WHAT THE TASK ASKS = Only the lines holding "agent" are wanted; find them in the listing and return each one.

SOURCE MATERIAL =
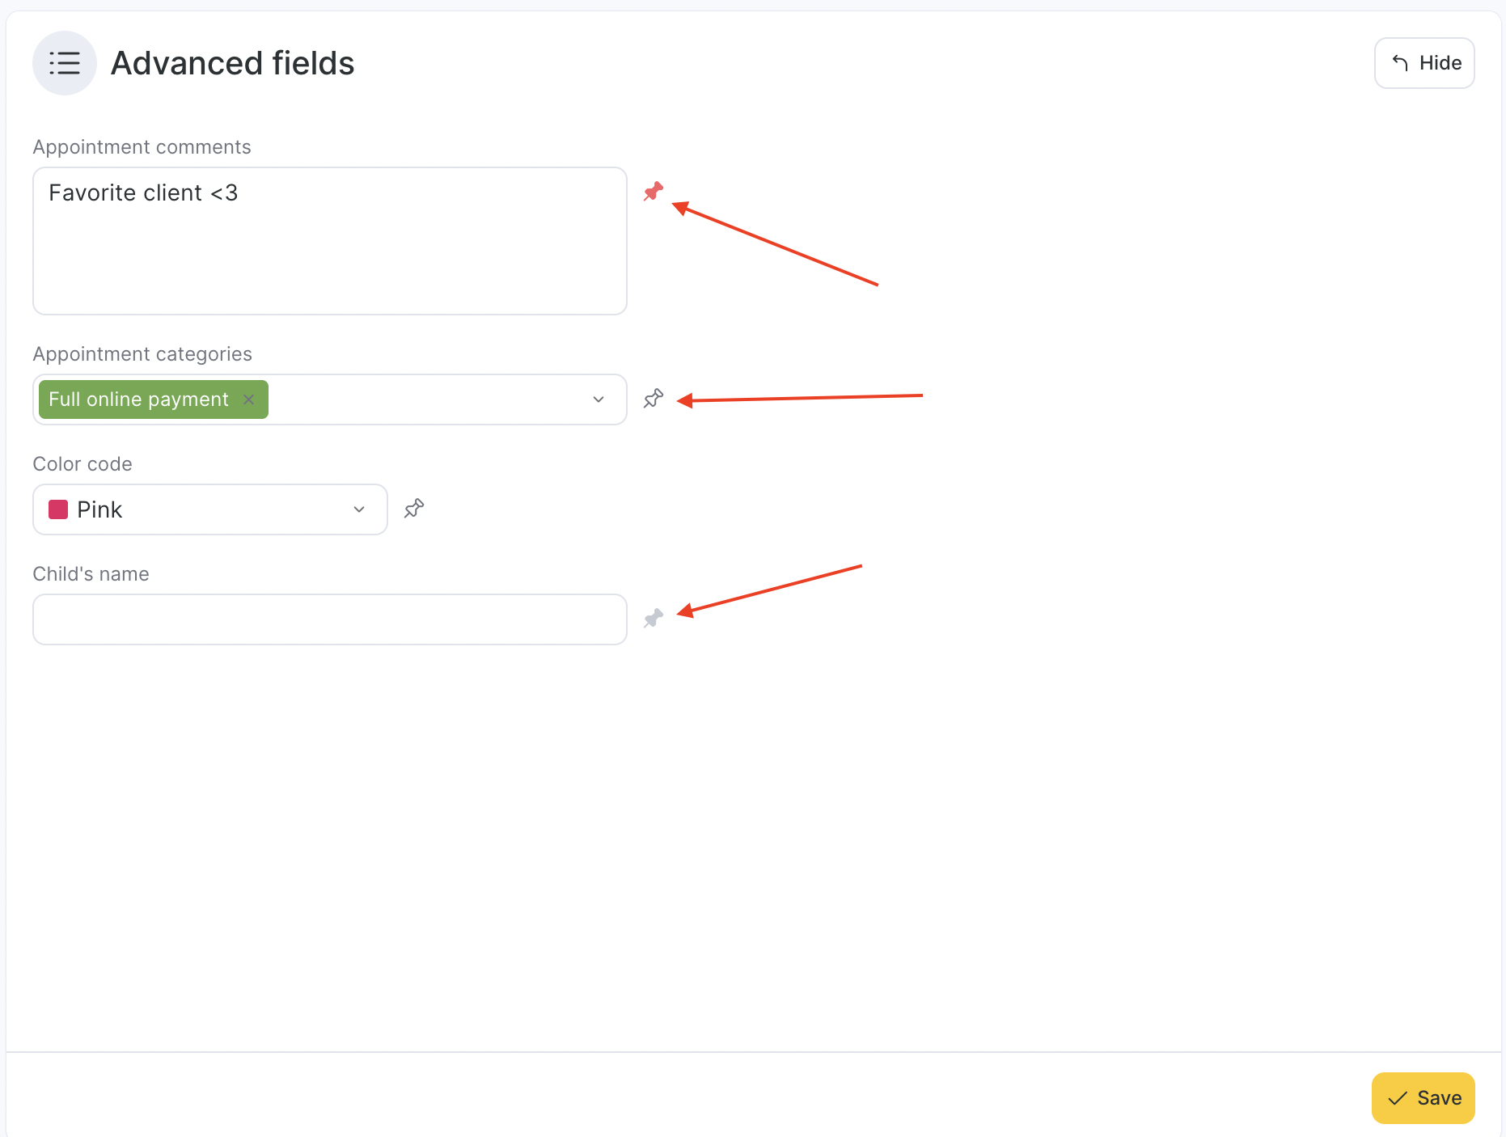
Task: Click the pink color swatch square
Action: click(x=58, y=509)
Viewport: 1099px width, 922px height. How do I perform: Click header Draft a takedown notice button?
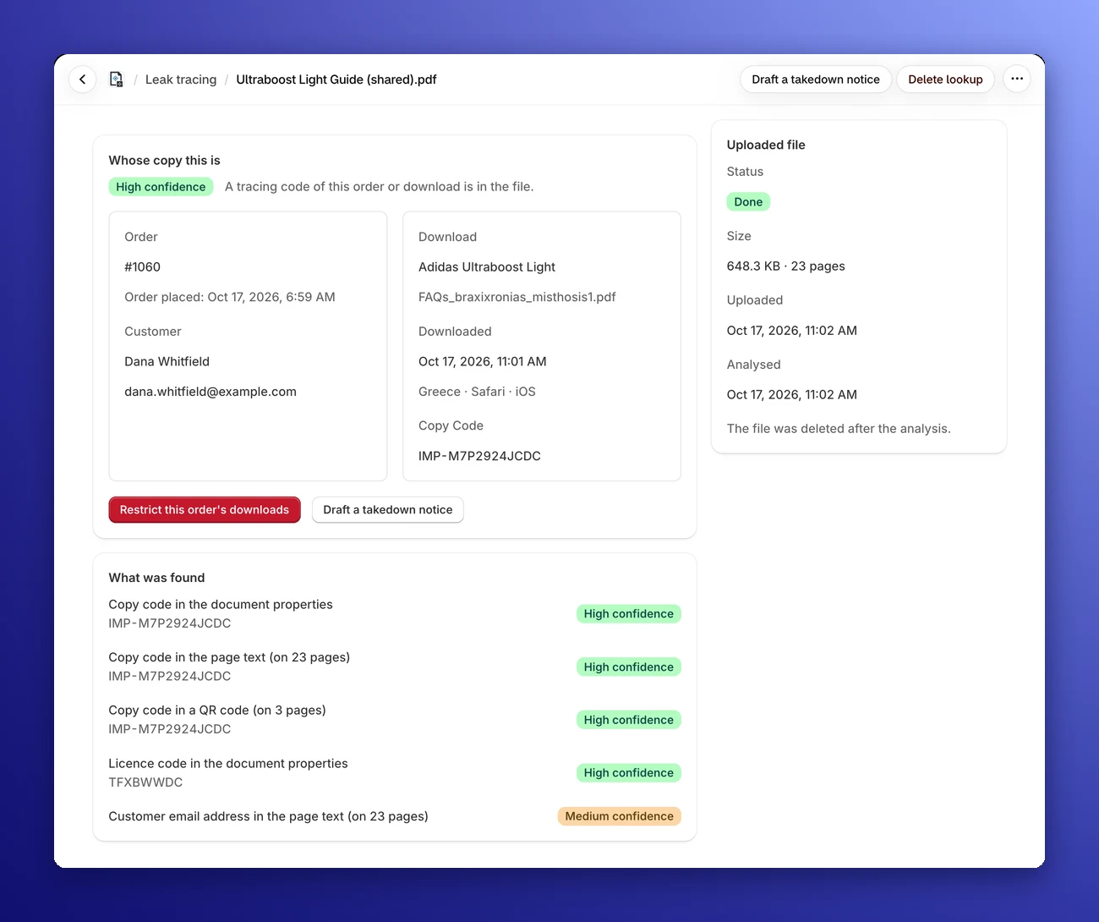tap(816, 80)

==

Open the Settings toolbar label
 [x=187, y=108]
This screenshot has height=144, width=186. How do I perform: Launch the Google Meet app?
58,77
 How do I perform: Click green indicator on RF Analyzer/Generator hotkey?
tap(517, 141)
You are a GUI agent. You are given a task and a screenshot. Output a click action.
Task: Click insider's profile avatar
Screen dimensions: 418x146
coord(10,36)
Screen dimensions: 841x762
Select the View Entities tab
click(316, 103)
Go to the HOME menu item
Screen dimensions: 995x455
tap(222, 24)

---

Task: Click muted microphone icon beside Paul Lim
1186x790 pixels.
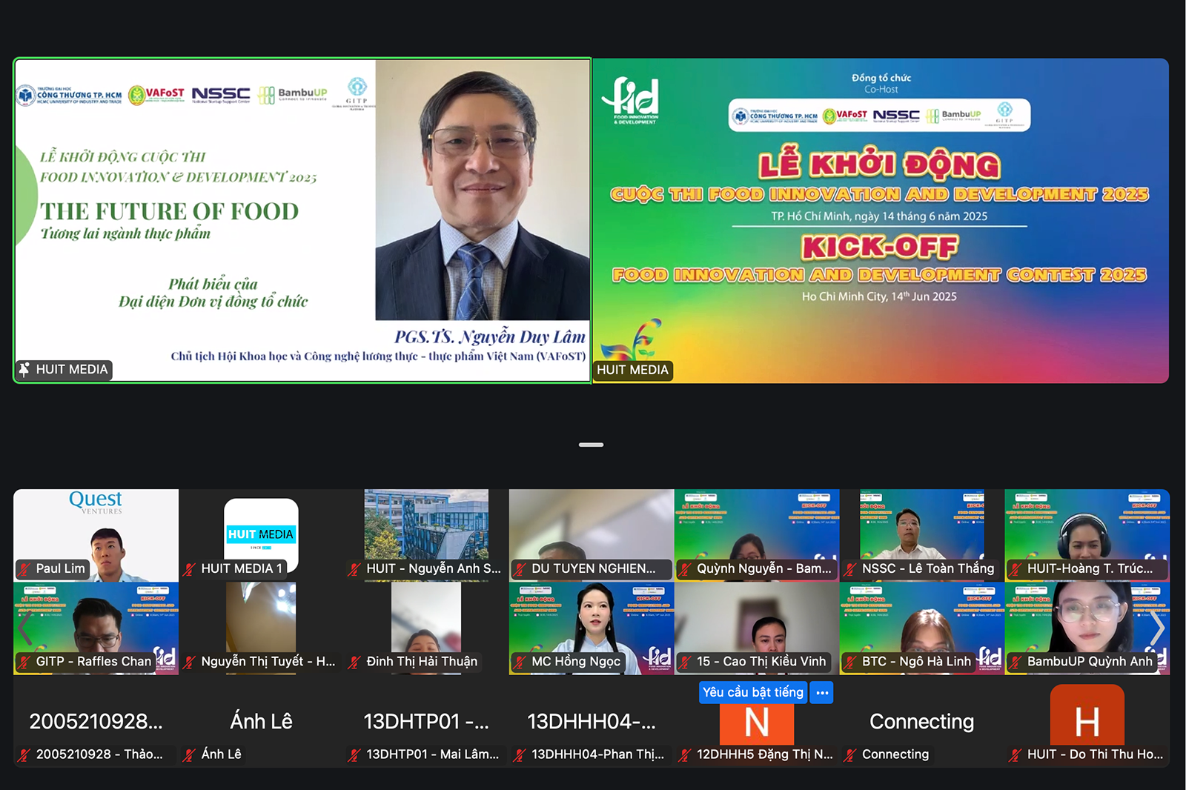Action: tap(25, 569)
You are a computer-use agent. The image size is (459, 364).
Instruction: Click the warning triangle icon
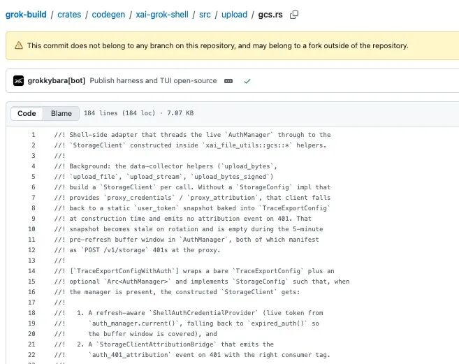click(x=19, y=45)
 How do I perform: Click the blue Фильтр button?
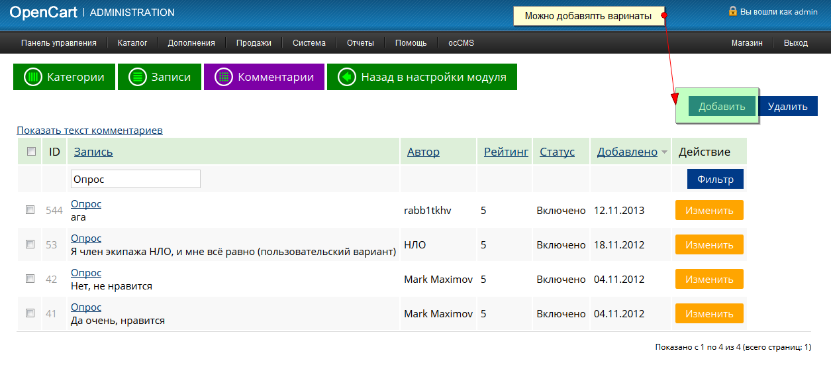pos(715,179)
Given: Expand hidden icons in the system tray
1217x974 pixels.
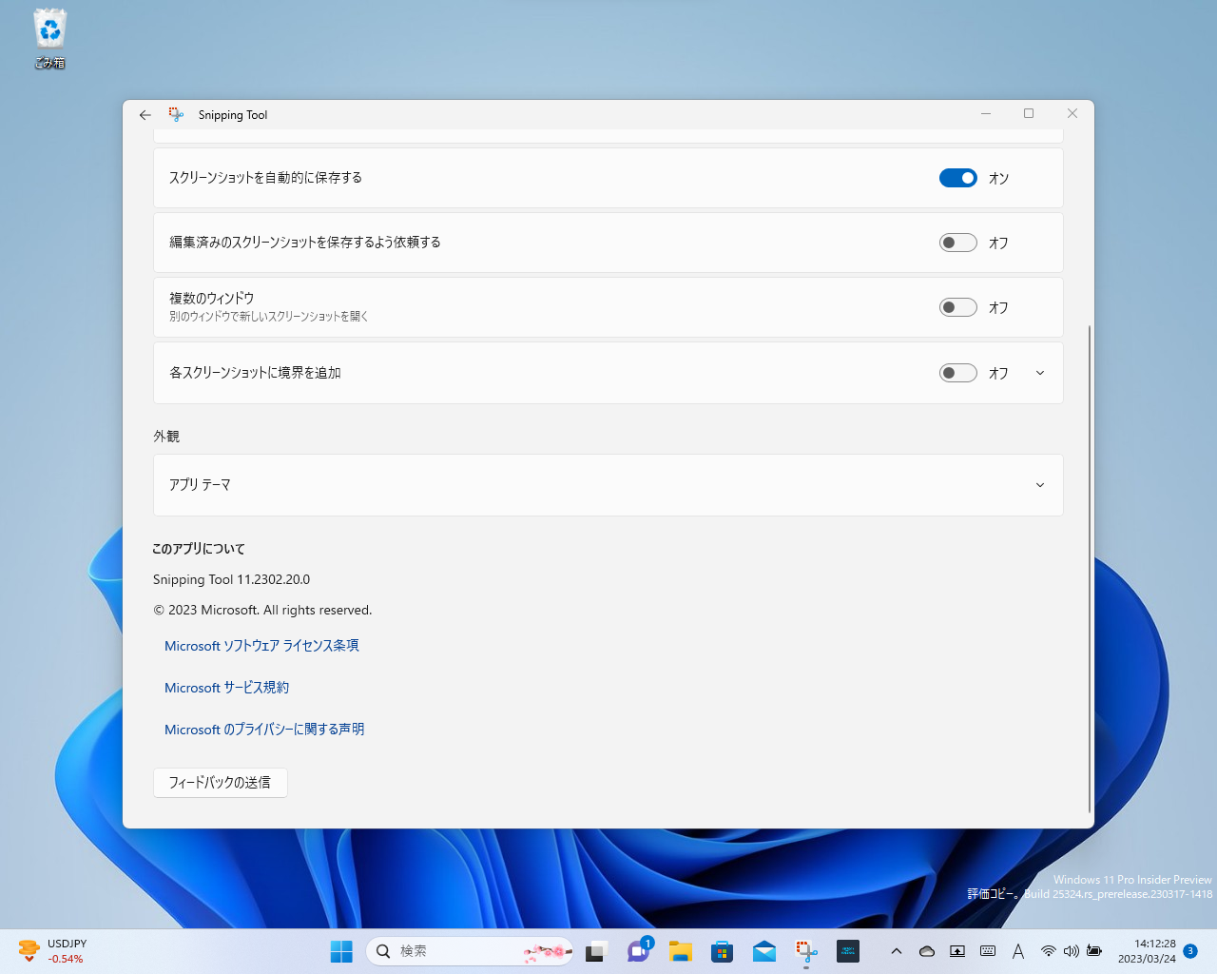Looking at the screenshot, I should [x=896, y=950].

WRITTEN RESPONSE =
You are a GUI agent. You are given a task and a screenshot. Output a click action.
You are a computer-use agent. The image size is (459, 364).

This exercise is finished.